IDM: Small businesses with an annual turnover of less than $A3 million could soon have to comply with the Privacy Act. Do you think this will up new markets for ECM and data discovery, which have traditionally been enterprise or large government?

GH: It will, but it comes with complexity. And with complexity comes cost. So, while these rules are being pushed down towards the smaller to medium enterprises, it's going to come down to cost and whether they have the ability or capability to implement these types of solutions. Because it's not a case of plug and play. When you look at how organisations need to adapt, they need to understand their business and need to ensure their business rules and the way they work fits into that model. So, there isn't going to be one size fits all. It could be a 70 or 80% fit, but there's going to be certain ways that small organisations will work that has to be customised. And with that, either the business needs to adapt to what the technology and the rules allow it to do. Or they're going to need to go through some customisation, which comes with a cost. So possibly yes. Easily adaptable or easily implemented? Still a question mark.

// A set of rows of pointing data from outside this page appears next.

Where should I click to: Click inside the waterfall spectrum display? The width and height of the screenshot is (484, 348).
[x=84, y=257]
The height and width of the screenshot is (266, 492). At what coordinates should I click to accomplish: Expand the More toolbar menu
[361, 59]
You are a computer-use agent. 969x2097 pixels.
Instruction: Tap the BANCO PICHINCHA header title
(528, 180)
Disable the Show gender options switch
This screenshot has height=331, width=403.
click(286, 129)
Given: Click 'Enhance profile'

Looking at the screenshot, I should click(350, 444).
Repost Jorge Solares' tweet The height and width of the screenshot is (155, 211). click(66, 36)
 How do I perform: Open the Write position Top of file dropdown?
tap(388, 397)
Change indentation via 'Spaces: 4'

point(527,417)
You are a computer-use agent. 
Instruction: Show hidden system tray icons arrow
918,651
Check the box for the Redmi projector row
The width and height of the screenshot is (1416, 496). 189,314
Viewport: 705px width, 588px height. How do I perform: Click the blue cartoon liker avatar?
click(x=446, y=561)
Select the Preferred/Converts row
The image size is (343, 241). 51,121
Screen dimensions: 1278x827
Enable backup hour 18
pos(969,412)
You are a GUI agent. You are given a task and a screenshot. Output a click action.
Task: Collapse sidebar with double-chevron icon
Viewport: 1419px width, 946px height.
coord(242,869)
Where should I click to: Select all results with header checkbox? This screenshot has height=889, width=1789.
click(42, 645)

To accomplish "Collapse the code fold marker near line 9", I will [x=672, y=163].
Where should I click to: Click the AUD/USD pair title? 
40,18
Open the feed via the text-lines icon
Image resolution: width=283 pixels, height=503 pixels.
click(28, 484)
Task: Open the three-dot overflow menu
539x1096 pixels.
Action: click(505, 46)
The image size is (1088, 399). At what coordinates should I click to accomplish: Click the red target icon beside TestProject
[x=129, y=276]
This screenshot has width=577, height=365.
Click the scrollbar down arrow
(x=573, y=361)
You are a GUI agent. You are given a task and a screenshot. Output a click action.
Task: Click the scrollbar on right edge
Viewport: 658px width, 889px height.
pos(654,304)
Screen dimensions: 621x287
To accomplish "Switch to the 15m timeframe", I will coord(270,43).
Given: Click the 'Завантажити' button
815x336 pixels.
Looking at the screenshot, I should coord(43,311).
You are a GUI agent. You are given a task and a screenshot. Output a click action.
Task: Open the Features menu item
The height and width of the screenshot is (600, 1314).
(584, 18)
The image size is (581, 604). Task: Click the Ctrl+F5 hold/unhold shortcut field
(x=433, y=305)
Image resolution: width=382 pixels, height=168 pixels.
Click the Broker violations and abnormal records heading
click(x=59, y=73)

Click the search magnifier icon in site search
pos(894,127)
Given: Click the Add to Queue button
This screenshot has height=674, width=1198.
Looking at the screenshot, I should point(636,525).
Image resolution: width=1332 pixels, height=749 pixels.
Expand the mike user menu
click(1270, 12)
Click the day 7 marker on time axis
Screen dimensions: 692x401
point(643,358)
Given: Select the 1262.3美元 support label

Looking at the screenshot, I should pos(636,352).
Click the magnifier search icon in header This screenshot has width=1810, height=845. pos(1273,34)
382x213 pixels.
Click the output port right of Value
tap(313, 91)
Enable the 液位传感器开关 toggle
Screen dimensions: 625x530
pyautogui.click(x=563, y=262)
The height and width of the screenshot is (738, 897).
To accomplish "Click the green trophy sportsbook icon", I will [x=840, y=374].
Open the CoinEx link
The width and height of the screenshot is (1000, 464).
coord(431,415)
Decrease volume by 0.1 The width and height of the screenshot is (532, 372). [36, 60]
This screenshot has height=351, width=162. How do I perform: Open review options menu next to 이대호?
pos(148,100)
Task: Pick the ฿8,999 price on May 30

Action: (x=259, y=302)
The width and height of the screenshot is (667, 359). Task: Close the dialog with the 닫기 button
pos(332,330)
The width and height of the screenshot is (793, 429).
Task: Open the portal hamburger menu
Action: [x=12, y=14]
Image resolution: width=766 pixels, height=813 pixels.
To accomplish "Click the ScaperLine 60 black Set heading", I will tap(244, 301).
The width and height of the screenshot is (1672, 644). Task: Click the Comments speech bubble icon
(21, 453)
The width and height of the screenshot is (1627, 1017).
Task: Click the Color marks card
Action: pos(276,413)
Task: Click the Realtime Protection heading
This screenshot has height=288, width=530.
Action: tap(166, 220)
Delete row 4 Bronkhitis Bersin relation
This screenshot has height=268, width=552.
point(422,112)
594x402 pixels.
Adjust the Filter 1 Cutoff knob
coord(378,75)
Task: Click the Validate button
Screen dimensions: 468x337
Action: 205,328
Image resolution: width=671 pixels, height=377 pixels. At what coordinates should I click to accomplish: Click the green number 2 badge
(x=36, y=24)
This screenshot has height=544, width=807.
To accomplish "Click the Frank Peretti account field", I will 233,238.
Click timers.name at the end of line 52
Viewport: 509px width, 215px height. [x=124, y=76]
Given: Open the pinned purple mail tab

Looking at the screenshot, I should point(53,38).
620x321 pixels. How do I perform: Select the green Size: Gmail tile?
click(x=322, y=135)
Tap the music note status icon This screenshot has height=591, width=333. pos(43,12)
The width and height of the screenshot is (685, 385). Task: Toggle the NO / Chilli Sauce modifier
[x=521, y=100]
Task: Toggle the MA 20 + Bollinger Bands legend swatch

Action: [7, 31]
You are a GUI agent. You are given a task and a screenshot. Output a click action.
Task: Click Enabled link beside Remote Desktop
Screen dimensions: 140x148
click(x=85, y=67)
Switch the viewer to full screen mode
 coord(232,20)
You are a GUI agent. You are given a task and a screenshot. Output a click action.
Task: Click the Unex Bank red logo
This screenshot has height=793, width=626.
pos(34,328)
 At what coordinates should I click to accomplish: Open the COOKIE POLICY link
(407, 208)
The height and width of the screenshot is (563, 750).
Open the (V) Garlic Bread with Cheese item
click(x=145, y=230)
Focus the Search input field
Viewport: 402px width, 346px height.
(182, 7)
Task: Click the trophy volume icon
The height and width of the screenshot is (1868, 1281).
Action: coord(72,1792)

IDM: OpenText offers solutions in a range of different areas, and one of these is privacy management. Do you see that as a separate product category to content management or document management solutions?

GH: Absolutely. Because within the document, there are going to be certain things that are privacy related or specific. And you need technology to be able to pick those up. How do you know what information you have that needs to adhere to privacy law? How do you know what information you have that could get you into trouble if it were hacked? And that's where those privacy solutions come into play. So yes, as a separate stream, absolutely.

IDM: What role do you see emerging technologies such as AI and machine learning playing in improving enterprise information management and security and how is OpenText incorporating those technologies into its solutions?

GH: We have our own Magellan AI platform, which we continue to incorporate in the solutions that we offer. This is a tool that enables us to detect and act on potential risks hidden from sensitive or inappropriate data, which is important today as there is a vast amount of information stored in business systems. With our AI capability, we are able to sift through this information—even those in the form of unstructured data—and identify any risks. ChatGPT presents an opportunity and also a risk. Because you don't know what information you're introducing into your business and how valid the IP around that information. Are you setting yourself up with an unknown set of data and information that you're then presenting as your own? Companies need to put in place policies that address the use of these AI tools because we don't know yet how powerful or how risky they are in incorporating them into the way that you work. Obviously, within the business, when you're using AI to leverage your own information, it's a massive value because you're able to provide customers with tools for them to self serve. Which is always something that organisations are looking at to help customers help themselves. So that's fine, but once you bring that other element in and bring the wider information that's available out there, that presents risks. And I don't think organisations fully appreciate or have concluded how they're going to use that in the way they work. There's a lot of trials going on but I don't think it's fully appreciated, yet.